[ 
https://issues.apache.org/jira/browse/HBASE-4511?page=com.atlassian.jira.plugin.system.issuetabpanels:comment-tabpanel&focusedCommentId=13117978#comment-13117978
 ] 

ramkrishna.s.vasudevan commented on HBASE-4511:
-----------------------------------------------

@Gao
I think generally the split of log will happen only if the RS dies and the RS 
node gets deleted.
If that does not happen then the split logs of that crashing RS may not happen.
May be in actual scenario though the master does not process as dead server by 
splitting the logs it will any way wait for ServerShutDownHandler to process it.

what do you feel Gao?
                
> There is data loss when master failovers
> ----------------------------------------
>
>                 Key: HBASE-4511
>                 URL: https://issues.apache.org/jira/browse/HBASE-4511
>             Project: HBase
>          Issue Type: Bug
>          Components: master
>    Affects Versions: 0.92.0
>            Reporter: gaojinchao
>            Priority: Critical
>             Fix For: 0.92.0
>
>         Attachments: 
> org.apache.hadoop.hbase.master.TestMasterFailover-output.rar
>
>
> It goes like this:
> Master crashed ,  at the same time RS with meta is crashing, but RS doesn't 
> eixt.
> Master startups again and finds all living RS. 
> Master verifies the meta failed,  because this RS is crashing.
> Master reassigns the meta, but it doesn't split the Hlog. 
> So some meta data is loss.
> About the logs of a failover test case fail. 
> //It said that we want to kill a RS
> 2011-09-28 19:54:45,694 INFO  [Thread-988] regionserver.HRegionServer(1443): 
> STOPPED: Killing for unit test
> 2011-09-28 19:54:45,694 INFO  [Thread-988] master.TestMasterFailover(1007): 
> RS 192.168.2.102,54385,1317264874629 killed 
> //Rs didn't crash. 
> 2011-09-28 19:54:51,763 INFO  [Master:0;192.168.2.102,54557,1317264885720] 
> master.HMaster(458): Registering server found up in zk: 
> 192.168.2.102,54385,1317264874629
> 2011-09-28 19:54:51,763 INFO  [Master:0;192.168.2.102,54557,1317264885720] 
> master.ServerManager(232): Registering 
> server=192.168.2.102,54385,1317264874629
> 2011-09-28 19:54:51,770 DEBUG [Master:0;192.168.2.102,54557,1317264885720] 
> zookeeper.ZKUtil(491): master:54557-0x132b31adbb30005 Unable to get data of 
> znode /hbase/unassigned/1028785192 because node does not exist (not an error)
> 2011-09-28 19:54:51,771 DEBUG [Master:0;192.168.2.102,54557,1317264885720] 
> zookeeper.ZKUtil(1003): master:54557-0x132b31adbb30005 Retrieved 33 byte(s) 
> of data from znode /hbase/root-region-server and set watcher; 
> 192.168.2.102,54383,131726487...
> //Meta verification failed and ressigned the meta. So all the regions in the 
> meta is loss.
> 2011-09-28 19:54:51,773 INFO  [Master:0;192.168.2.102,54557,1317264885720] 

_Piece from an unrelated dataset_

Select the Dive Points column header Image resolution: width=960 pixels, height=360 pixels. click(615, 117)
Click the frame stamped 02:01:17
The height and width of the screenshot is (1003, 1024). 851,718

> catalog.CatalogTracker(476): Failed verification of .META.,,1 at 
> address=192.168.2.102,54385,1317264874629; 
> org.apache.hadoop.hbase.regionserver.RegionServerStoppedException: 
> org.apache.hadoop.hbase.regionserver.RegionServerStoppedException: Server 
> 192.168.2.102,54385,1317264874629 not running, aborting
> 2011-09-28 19:54:51,773 DEBUG [Master:0;192.168.2.102,54557,1317264885720] 
> catalog.CatalogTracker(316): new .META. server: 
> 192.168.2.102,54385,1317264874629 isn't valid. Cached .META. server: null
> 2011-09-28 19:54:52,274 DEBUG [Master:0;192.168.2.102,54557,1317264885720] 

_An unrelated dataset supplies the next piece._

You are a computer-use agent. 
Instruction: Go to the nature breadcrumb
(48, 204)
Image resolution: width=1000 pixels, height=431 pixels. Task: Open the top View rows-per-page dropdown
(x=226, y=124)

> zookeeper.ZKUtil(1003): master:54557-0x132b31adbb30005 Retrieved 33 byte(s) 
> of data from znode /hbase/root-region-server and set watcher; 
> 192.168.2.102,54383,131726487...
> 2011-09-28 19:54:52,277 INFO  [Master:0;192.168.2.102,54557,1317264885720] 
> catalog.CatalogTracker(476): Failed verification of .META.,,1 at 
> address=192.168.2.102,54385,1317264874629; 
> org.apache.hadoop.hbase.regionserver.RegionServerStoppedException: 
> org.apache.hadoop.hbase.regionserver.RegionServerStoppedException: Server 
> 192.168.2.102,54385,1317264874629 not running, aborting
> 2011-09-28 19:54:52,277 DEBUG [Master:0;192.168.2.102,54557,1317264885720] 

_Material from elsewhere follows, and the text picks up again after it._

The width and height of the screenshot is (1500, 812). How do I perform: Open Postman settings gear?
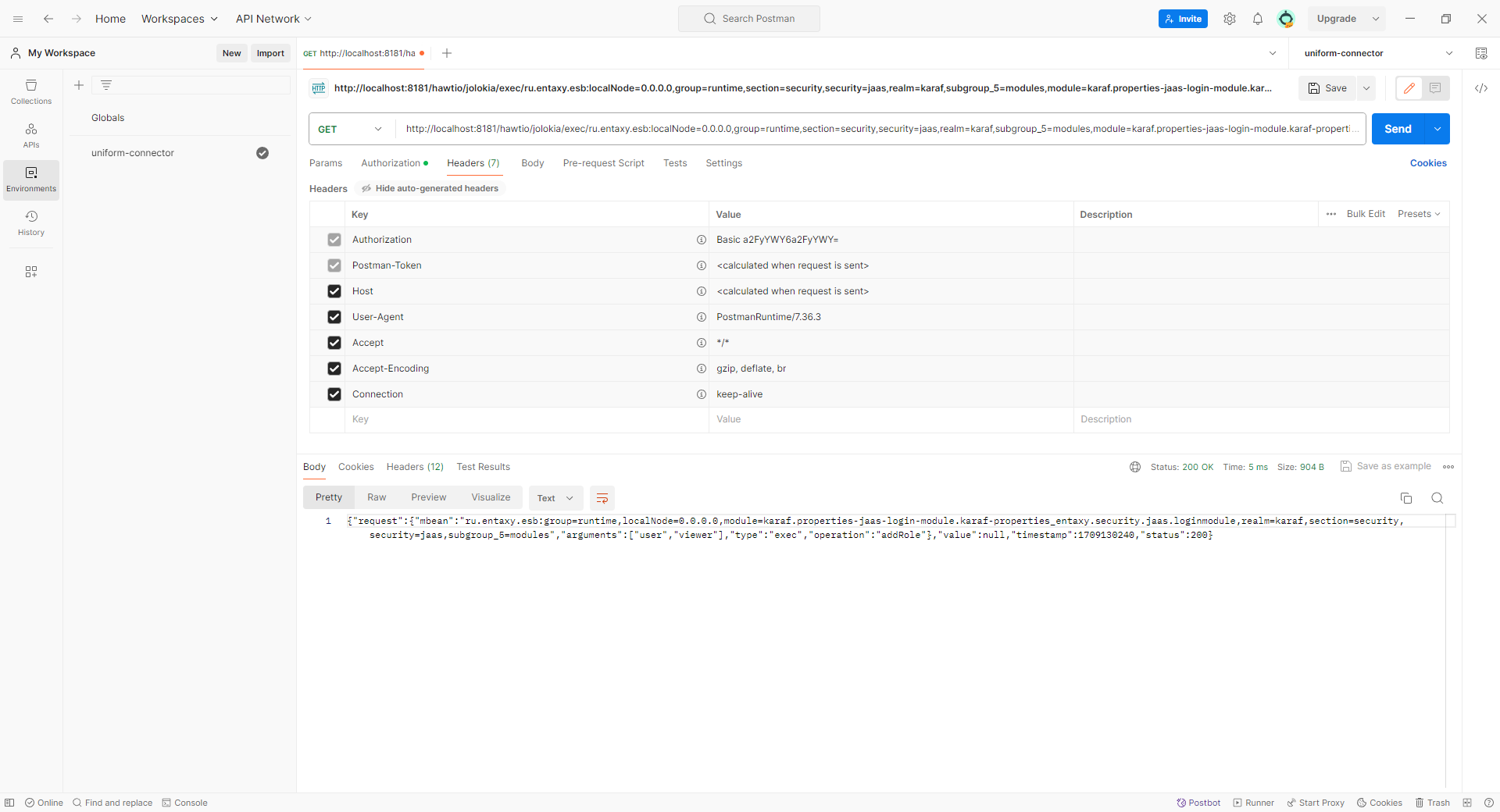click(x=1229, y=19)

> catalog.CatalogTracker(316): new .META. server: 
> 192.168.2.102,54385,1317264874629 isn't valid. Cached .META. server: null
> 2011-09-28 19:54:52,778 DEBUG [Master:0;192.168.2.102,54557,1317264885720] 
> zookeeper.ZKUtil(1003): master:54557-0x132b31adbb30005 Retrieved 33 byte(s) 
> of data from znode /hbase/root-region-server and set watcher; 
> 192.168.2.102,54383,131726487...
> 2011-09-28 19:54:52,782 INFO  [Master:0;192.168.2.102,54557,1317264885720] 
> catalog.CatalogTracker(476): Failed verification of .META.,,1 at 
> address=192.168.2.102,54385,1317264874629; 
> org.apache.hadoop.hbase.regionserver.RegionServerStoppedException: 
> org.apache.hadoop.hbase.regionserver.RegionServerStoppedException: Server 
> 192.168.2.102,54385,1317264874629 not running, aborting
> 2011-09-28 19:54:52,782 DEBUG [Master:0;192.168.2.102,54557,1317264885720] 
> catalog.CatalogTracker(316): new .META. server: 
> 192.168.2.102,54385,1317264874629 isn't valid. Cached .META. server: null
> 2011-09-28 19:54:52,782 DEBUG [Master:0;192.168.2.102,54557,1317264885720] 
> zookeeper.ZKAssign(264): master:54557-0x132b31adbb30005 Creating (or 
> updating) unassigned node for 1028785192 with OFFLINE state
> 2011-09-28 19:54:52,825 DEBUG [Thread-988-EventThread] 
> zookeeper.ZooKeeperWatcher(233): master:54557-0x132b31adbb30005 Received 
> ZooKeeper Event, type=NodeCreated, state=SyncConnected, 
> path=/hbase/unassigned/1028785192
> //It said that Master clean the cluster.
> 2011-09-28 19:54:52,889 INFO  [Master:0;192.168.2.102,54557,1317264885720] 
> master.AssignmentManager(383): Clean cluster startup. Assigning userregions
> 2011-09-28 19:54:52,889 DEBUG [Master:0;192.168.2.102,54557,1317264885720] 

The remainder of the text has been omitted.